You have two functions to choose from, depending on your performance needs.

### 1. Standard Insert (Simple, CSV-based)

This is the easiest method. It's reliable and great for most use cases. It works by saving the DataFrame to a temporary CSV file.

Python

```
import pandas as pd
import logging
from bcp_utils import bulk_insert_bcp

logging.basicConfig(
    level=logging.INFO,
    format='%(asctime)s - %(name)s - %(levelname)s - %(message)s'
)

data = {
    'column1': [1, 2, 3],
    'column2': ['apple', 'banana', 'orange'],
    'column3': [10.5, 20.1, 30.2]
}
df = pd.DataFrame(data)

DB_SERVER = "YourServerName,1433"
DB_TABLE = "YourDatabase.dbo.YourTable"
TEMP_CSV = "temp_bcp_data.csv"
ERROR_LOG = "bcp_error.log"

try:
    logging.info("Attempting insert with SQL Server login (CSV method)...")
    bulk_insert_bcp(
        df=df,
        target_table=DB_TABLE,
        db_server_port=DB_SERVER,
        temp_file=TEMP_CSV,
        error_log_file=ERROR_LOG,
        username="your_sql_user",
        password="your_sql_password"
    )
    logging.info("Successfully inserted data!")

except Exception as e:
    logging.error(f"Data insert failed: {e}")
```

---

### 2. Native Insert (Fastest, Advanced)

This method is significantly faster (potentially 100x+) than the CSV method because it skips the text conversion step. It's ideal for very large DataFrames.

It works by converting the DataFrame to SQL Server's internal binary format (`.dat` file) and generating a corresponding XML format file (`.xml`).

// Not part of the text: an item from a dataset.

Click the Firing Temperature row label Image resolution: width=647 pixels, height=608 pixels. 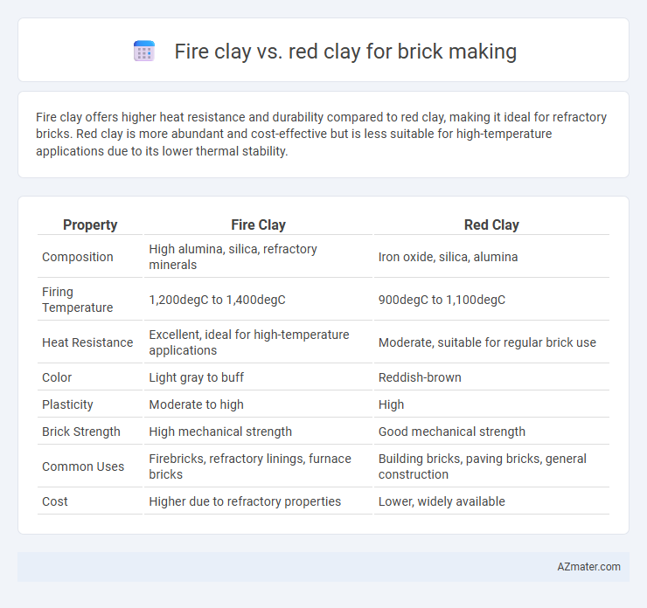click(78, 300)
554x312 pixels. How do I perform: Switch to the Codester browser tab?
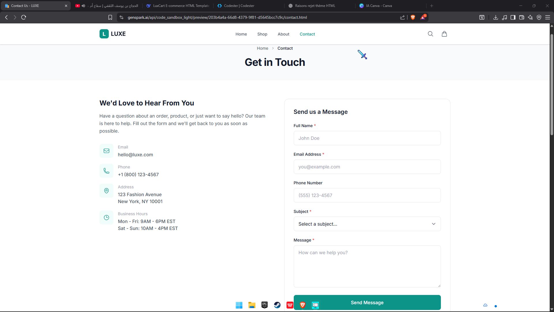[239, 6]
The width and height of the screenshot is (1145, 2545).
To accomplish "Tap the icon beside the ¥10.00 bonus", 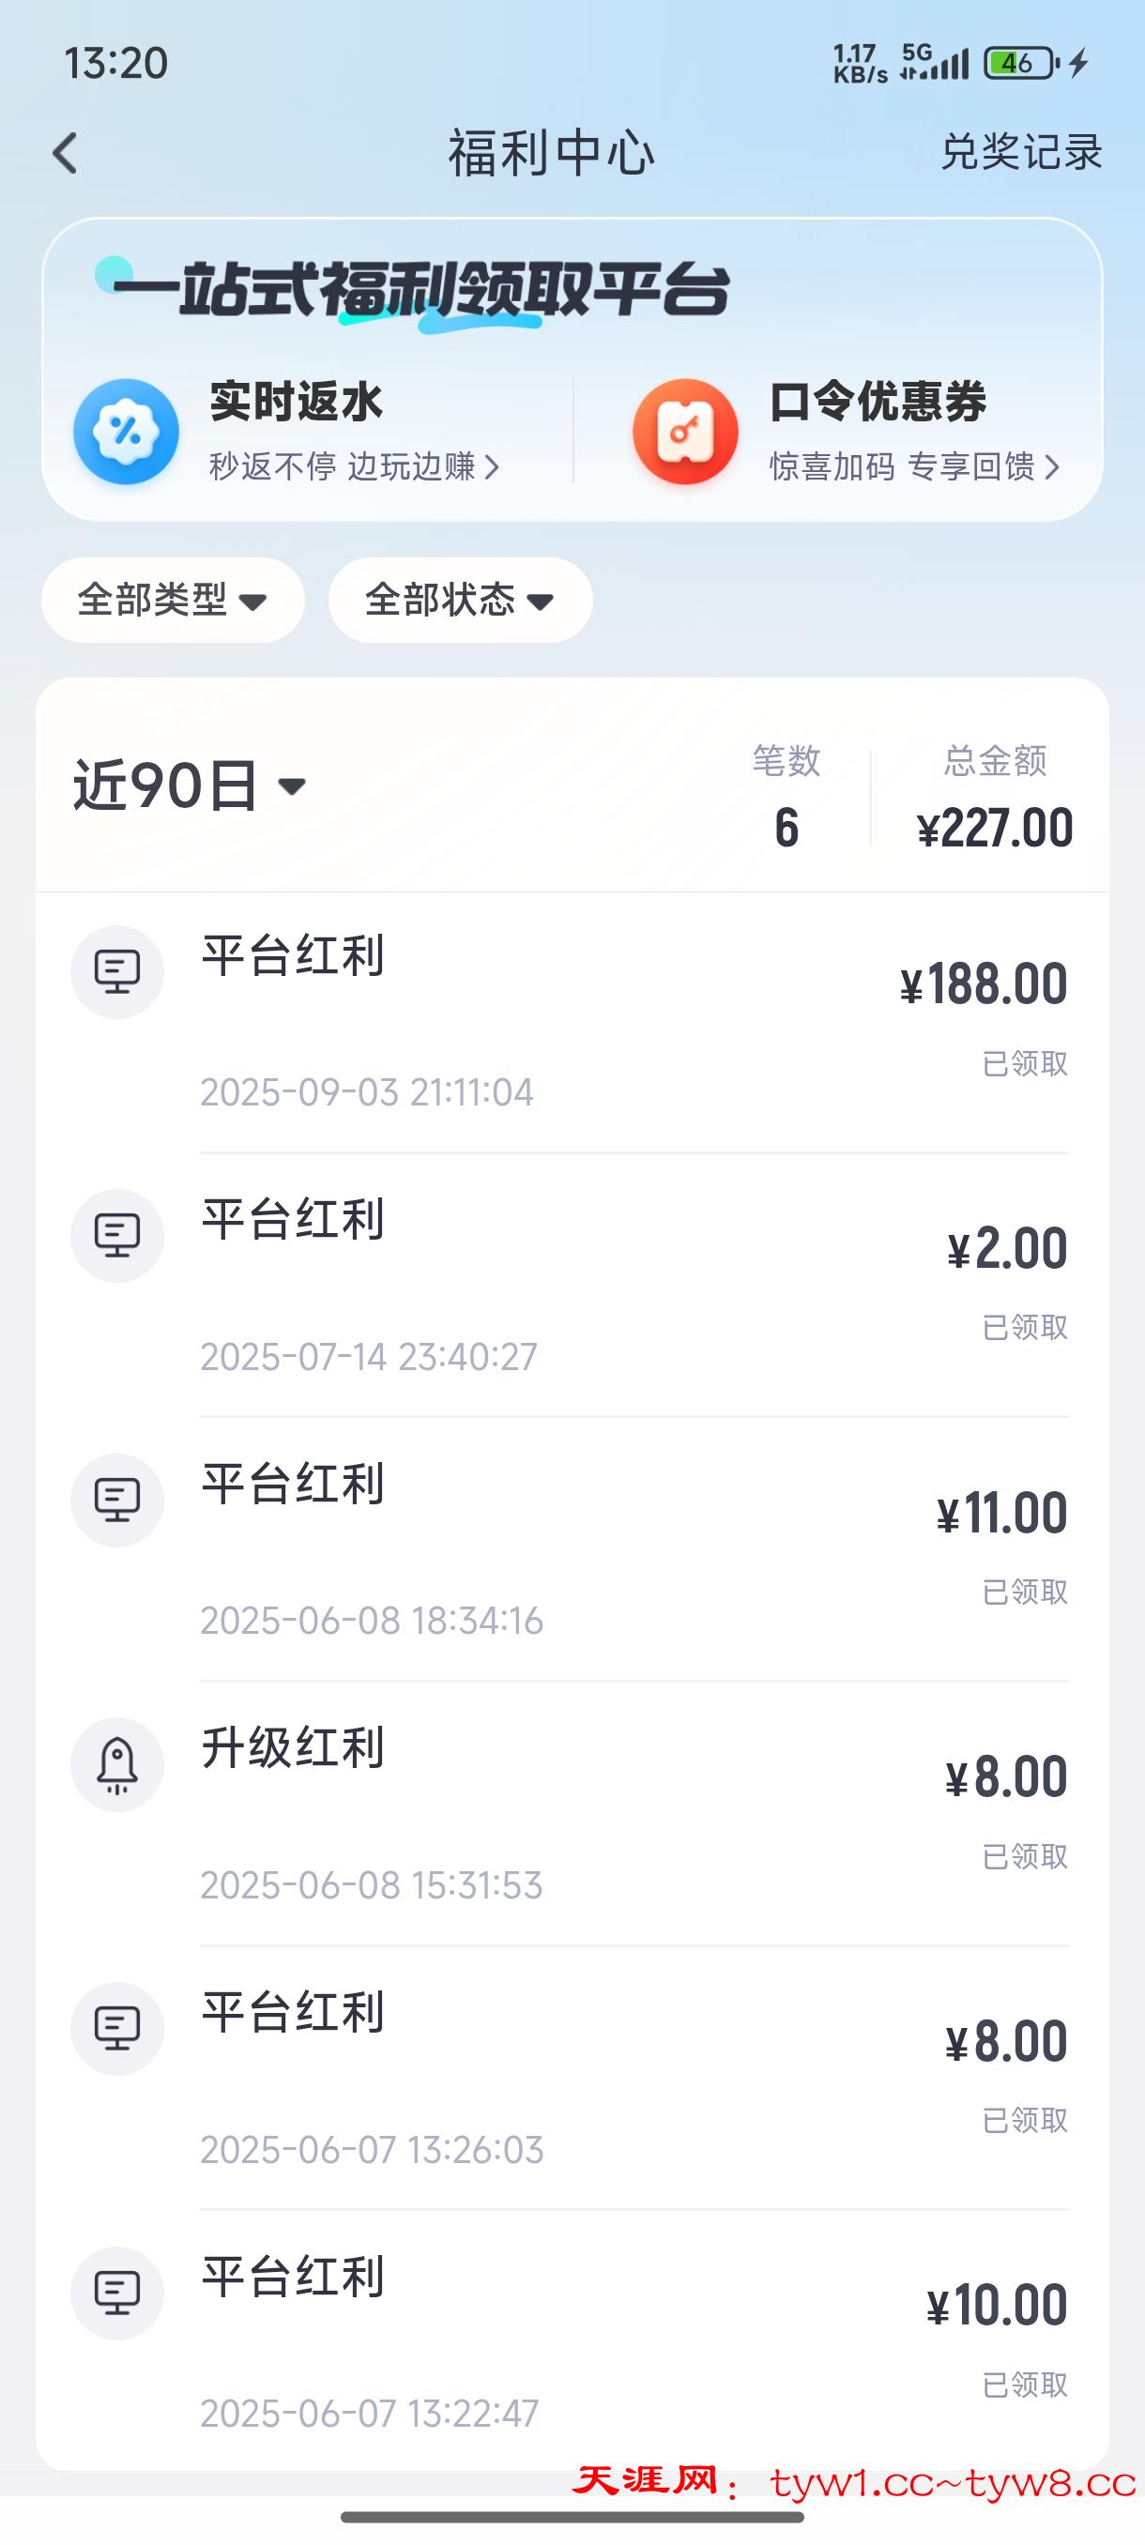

**Note:** This function requires a `table_schema` dictionary so it knows how to convert the data.

Python

```
import pandas as pd
import numpy as np
import logging
from bcp_utils import bulk_insert_bcp_native

logging.basicConfig(
    level=logging.INFO,
    format='%(asctime)s - %(name)s - %(levelname)s - %(message)s'
)

# Example data, including nulls
data = {
    'col_a_int': [1, 2, np.nan, 4],
    'col_b_varchar': ['hello', 'world', '!!', np.nan],
    'col_c_date': [pd.Timestamp('2025-01-01'), pd.NaT, pd.Timestamp('2025-01-03'), pd.Timestamp('2025-01-04')],
    'col_d_float': [1.23, 4.56, 7.89, np.nan]
}
df = pd.DataFrame(data)

# You MUST define a schema that matches your SQL table
# This is required for the native binary conversion
my_schema = {
    'col_a_int': {'type': 'INT'},
    'col_b_varchar': {'type': 'VARCHAR', 'max_length': '100'},
    'col_c_date': {'type': 'DATE'},
    'col_d_float': {'type': 'FLOAT'}
}

DB_SERVER = "YourServerName,1433"
DB_TABLE = "YourDatabase.dbo.YourTable"
TEMP_BASE = "temp_native_batch"  # Will create .dat and .xml files
ERROR_LOG = "bcp_error.log"

try:
    logging.info("Attempting insert with Trusted Connection (NATIVE method)...")
    bulk_insert_bcp_native(
        df=df,
        table_schema=my_schema,
        target_table=DB_TABLE,
        db_server_port=DB_SERVER,
        temp_file_base=TEMP_BASE,
        error_log_file=ERROR_LOG,
        use_trusted_connection=True,
        cleanup_temp_files=False  # Set to True in production
    )
    logging.info("Successfully inserted data using NATIVE format!")

except Exception as e:
    logging.error(f"Data insert failed: {e}")
```

## License

This project is licensed under the MIT License.